== WHAT IS REQUIRED ==
Your answer should be the full set of records, printed exactly as they stand.
#### MATERIAL FOR THIS TASK
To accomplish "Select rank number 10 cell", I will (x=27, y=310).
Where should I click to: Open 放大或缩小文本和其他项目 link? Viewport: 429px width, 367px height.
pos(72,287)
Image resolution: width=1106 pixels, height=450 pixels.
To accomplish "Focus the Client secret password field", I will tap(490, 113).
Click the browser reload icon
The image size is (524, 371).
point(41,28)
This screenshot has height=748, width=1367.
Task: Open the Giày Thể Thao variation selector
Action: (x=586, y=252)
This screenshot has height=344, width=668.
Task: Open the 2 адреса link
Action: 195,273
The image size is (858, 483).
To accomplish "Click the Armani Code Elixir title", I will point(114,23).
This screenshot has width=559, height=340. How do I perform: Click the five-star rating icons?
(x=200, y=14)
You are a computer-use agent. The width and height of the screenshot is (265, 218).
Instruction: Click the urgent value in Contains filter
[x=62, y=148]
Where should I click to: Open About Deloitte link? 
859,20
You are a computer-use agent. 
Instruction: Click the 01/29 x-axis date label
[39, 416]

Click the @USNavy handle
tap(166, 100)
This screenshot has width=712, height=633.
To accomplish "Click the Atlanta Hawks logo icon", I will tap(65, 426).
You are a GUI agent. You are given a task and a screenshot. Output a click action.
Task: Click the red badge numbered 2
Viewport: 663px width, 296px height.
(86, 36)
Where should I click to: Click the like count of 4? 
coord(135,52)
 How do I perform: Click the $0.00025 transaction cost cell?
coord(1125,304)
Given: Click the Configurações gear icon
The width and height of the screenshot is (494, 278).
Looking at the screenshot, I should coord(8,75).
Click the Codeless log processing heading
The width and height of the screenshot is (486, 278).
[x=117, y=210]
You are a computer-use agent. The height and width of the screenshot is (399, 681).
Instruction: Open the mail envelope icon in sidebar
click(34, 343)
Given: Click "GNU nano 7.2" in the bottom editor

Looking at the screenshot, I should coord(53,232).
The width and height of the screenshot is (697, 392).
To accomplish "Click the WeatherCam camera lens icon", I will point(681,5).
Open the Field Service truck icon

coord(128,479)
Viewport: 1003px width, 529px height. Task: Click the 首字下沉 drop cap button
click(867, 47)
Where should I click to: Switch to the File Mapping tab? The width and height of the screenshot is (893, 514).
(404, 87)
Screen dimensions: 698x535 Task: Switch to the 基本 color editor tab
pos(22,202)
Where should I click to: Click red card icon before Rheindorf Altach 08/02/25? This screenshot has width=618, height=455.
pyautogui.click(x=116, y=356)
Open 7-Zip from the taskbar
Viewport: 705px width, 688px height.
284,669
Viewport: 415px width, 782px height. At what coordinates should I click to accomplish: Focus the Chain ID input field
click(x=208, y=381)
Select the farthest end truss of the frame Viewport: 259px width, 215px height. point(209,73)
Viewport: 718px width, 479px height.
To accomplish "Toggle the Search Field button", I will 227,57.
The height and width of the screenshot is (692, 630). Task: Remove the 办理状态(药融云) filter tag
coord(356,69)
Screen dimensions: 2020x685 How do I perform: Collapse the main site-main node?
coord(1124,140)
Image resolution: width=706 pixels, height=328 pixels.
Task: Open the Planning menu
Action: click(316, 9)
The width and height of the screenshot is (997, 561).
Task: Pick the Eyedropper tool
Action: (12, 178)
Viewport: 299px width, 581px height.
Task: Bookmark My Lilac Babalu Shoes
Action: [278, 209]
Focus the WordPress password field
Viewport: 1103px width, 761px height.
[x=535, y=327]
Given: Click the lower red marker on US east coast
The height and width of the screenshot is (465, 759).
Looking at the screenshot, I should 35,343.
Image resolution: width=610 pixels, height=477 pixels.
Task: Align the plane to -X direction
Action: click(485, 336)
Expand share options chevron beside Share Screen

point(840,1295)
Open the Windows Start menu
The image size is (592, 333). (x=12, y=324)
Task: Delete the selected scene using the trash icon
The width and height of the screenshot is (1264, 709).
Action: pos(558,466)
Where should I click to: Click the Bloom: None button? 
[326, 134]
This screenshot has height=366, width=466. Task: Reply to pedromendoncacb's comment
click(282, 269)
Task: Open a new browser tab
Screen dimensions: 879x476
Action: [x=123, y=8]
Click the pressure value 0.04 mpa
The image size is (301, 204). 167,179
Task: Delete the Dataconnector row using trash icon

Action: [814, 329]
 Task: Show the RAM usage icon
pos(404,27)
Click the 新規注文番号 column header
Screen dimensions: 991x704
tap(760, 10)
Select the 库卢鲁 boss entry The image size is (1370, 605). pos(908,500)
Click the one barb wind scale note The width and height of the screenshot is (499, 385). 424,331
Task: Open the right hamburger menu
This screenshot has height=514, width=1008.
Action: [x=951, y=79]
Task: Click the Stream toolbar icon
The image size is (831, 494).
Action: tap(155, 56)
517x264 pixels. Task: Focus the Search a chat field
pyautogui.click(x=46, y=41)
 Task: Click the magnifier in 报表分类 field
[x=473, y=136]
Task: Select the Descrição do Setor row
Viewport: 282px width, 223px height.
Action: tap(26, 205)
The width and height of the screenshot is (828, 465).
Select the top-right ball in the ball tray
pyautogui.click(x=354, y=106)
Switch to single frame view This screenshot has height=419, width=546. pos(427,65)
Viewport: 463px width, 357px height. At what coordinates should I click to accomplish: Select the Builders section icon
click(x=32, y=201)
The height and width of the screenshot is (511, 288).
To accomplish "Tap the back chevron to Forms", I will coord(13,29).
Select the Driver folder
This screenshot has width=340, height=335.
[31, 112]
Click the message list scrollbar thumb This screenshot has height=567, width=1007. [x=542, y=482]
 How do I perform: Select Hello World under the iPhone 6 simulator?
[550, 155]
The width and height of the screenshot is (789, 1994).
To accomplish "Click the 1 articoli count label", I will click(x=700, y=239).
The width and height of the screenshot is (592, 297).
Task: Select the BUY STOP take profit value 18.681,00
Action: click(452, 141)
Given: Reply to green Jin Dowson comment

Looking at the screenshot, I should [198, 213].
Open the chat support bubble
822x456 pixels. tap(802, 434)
########
== SOLUTION FOR THIS EXERCISE ==
To accomplish "Select rank number 10 cell", I will (x=27, y=310).
Where should I click to: Open 放大或缩小文本和其他项目 link? Viewport: 429px width, 367px height.
pos(72,287)
Image resolution: width=1106 pixels, height=450 pixels.
To accomplish "Focus the Client secret password field", I will tap(490, 113).
Click the browser reload icon
The image size is (524, 371).
point(41,28)
This screenshot has height=748, width=1367.
Task: Open the Giày Thể Thao variation selector
Action: (x=586, y=252)
This screenshot has height=344, width=668.
Task: Open the 2 адреса link
Action: 195,273
The image size is (858, 483).
To accomplish "Click the Armani Code Elixir title", I will point(114,23).
This screenshot has width=559, height=340. How do I perform: Click the five-star rating icons?
(x=200, y=14)
You are a computer-use agent. The width and height of the screenshot is (265, 218).
Instruction: Click the urgent value in Contains filter
[x=62, y=148]
Where should I click to: Open About Deloitte link? 
859,20
You are a computer-use agent. 
Instruction: Click the 01/29 x-axis date label
[39, 416]

Click the @USNavy handle
tap(166, 100)
This screenshot has width=712, height=633.
To accomplish "Click the Atlanta Hawks logo icon", I will tap(65, 426).
You are a GUI agent. You are given a task and a screenshot. Output a click action.
Task: Click the red badge numbered 2
Viewport: 663px width, 296px height.
(86, 36)
Where should I click to: Click the like count of 4? 
coord(135,52)
 How do I perform: Click the $0.00025 transaction cost cell?
coord(1125,304)
Given: Click the Configurações gear icon
The width and height of the screenshot is (494, 278).
Looking at the screenshot, I should coord(8,75).
Click the Codeless log processing heading
The width and height of the screenshot is (486, 278).
[x=117, y=210]
You are a computer-use agent. The height and width of the screenshot is (399, 681).
Instruction: Open the mail envelope icon in sidebar
click(34, 343)
Given: Click "GNU nano 7.2" in the bottom editor

Looking at the screenshot, I should coord(53,232).
The width and height of the screenshot is (697, 392).
To accomplish "Click the WeatherCam camera lens icon", I will point(681,5).
Open the Field Service truck icon

coord(128,479)
Viewport: 1003px width, 529px height. Task: Click the 首字下沉 drop cap button
click(867, 47)
Where should I click to: Switch to the File Mapping tab? The width and height of the screenshot is (893, 514).
(404, 87)
Screen dimensions: 698x535 Task: Switch to the 基本 color editor tab
pos(22,202)
Where should I click to: Click red card icon before Rheindorf Altach 08/02/25? This screenshot has width=618, height=455.
pyautogui.click(x=116, y=356)
Open 7-Zip from the taskbar
Viewport: 705px width, 688px height.
284,669
Viewport: 415px width, 782px height. At what coordinates should I click to accomplish: Focus the Chain ID input field
click(x=208, y=381)
Select the farthest end truss of the frame Viewport: 259px width, 215px height. point(209,73)
Viewport: 718px width, 479px height.
To accomplish "Toggle the Search Field button", I will 227,57.
The height and width of the screenshot is (692, 630). Task: Remove the 办理状态(药融云) filter tag
coord(356,69)
Screen dimensions: 2020x685 How do I perform: Collapse the main site-main node?
coord(1124,140)
Image resolution: width=706 pixels, height=328 pixels.
Task: Open the Planning menu
Action: click(316, 9)
The width and height of the screenshot is (997, 561).
Task: Pick the Eyedropper tool
Action: (12, 178)
Viewport: 299px width, 581px height.
Task: Bookmark My Lilac Babalu Shoes
Action: [278, 209]
Focus the WordPress password field
Viewport: 1103px width, 761px height.
[x=535, y=327]
Given: Click the lower red marker on US east coast
The height and width of the screenshot is (465, 759).
Looking at the screenshot, I should 35,343.
Image resolution: width=610 pixels, height=477 pixels.
Task: Align the plane to -X direction
Action: click(485, 336)
Expand share options chevron beside Share Screen

point(840,1295)
Open the Windows Start menu
The image size is (592, 333). (x=12, y=324)
Task: Delete the selected scene using the trash icon
The width and height of the screenshot is (1264, 709).
Action: pos(558,466)
Where should I click to: Click the Bloom: None button? 
[326, 134]
This screenshot has height=366, width=466. Task: Reply to pedromendoncacb's comment
click(282, 269)
Task: Open a new browser tab
Screen dimensions: 879x476
Action: [x=123, y=8]
Click the pressure value 0.04 mpa
The image size is (301, 204). 167,179
Task: Delete the Dataconnector row using trash icon

Action: [814, 329]
 Task: Show the RAM usage icon
pos(404,27)
Click the 新規注文番号 column header
Screen dimensions: 991x704
tap(760, 10)
Select the 库卢鲁 boss entry The image size is (1370, 605). pos(908,500)
Click the one barb wind scale note The width and height of the screenshot is (499, 385). 424,331
Task: Open the right hamburger menu
This screenshot has height=514, width=1008.
Action: [x=951, y=79]
Task: Click the Stream toolbar icon
The image size is (831, 494).
Action: tap(155, 56)
517x264 pixels. Task: Focus the Search a chat field
pyautogui.click(x=46, y=41)
 Task: Click the magnifier in 报表分类 field
[x=473, y=136]
Task: Select the Descrição do Setor row
Viewport: 282px width, 223px height.
Action: tap(26, 205)
The width and height of the screenshot is (828, 465).
Select the top-right ball in the ball tray
pyautogui.click(x=354, y=106)
Switch to single frame view This screenshot has height=419, width=546. pos(427,65)
Viewport: 463px width, 357px height. At what coordinates should I click to accomplish: Select the Builders section icon
click(x=32, y=201)
The height and width of the screenshot is (511, 288).
To accomplish "Tap the back chevron to Forms", I will coord(13,29).
Select the Driver folder
This screenshot has width=340, height=335.
[31, 112]
Click the message list scrollbar thumb This screenshot has height=567, width=1007. [x=542, y=482]
 How do I perform: Select Hello World under the iPhone 6 simulator?
[550, 155]
The width and height of the screenshot is (789, 1994).
To accomplish "Click the 1 articoli count label", I will click(x=700, y=239).
The width and height of the screenshot is (592, 297).
Task: Select the BUY STOP take profit value 18.681,00
Action: click(452, 141)
Given: Reply to green Jin Dowson comment

Looking at the screenshot, I should [198, 213].
Open the chat support bubble
822x456 pixels. tap(802, 434)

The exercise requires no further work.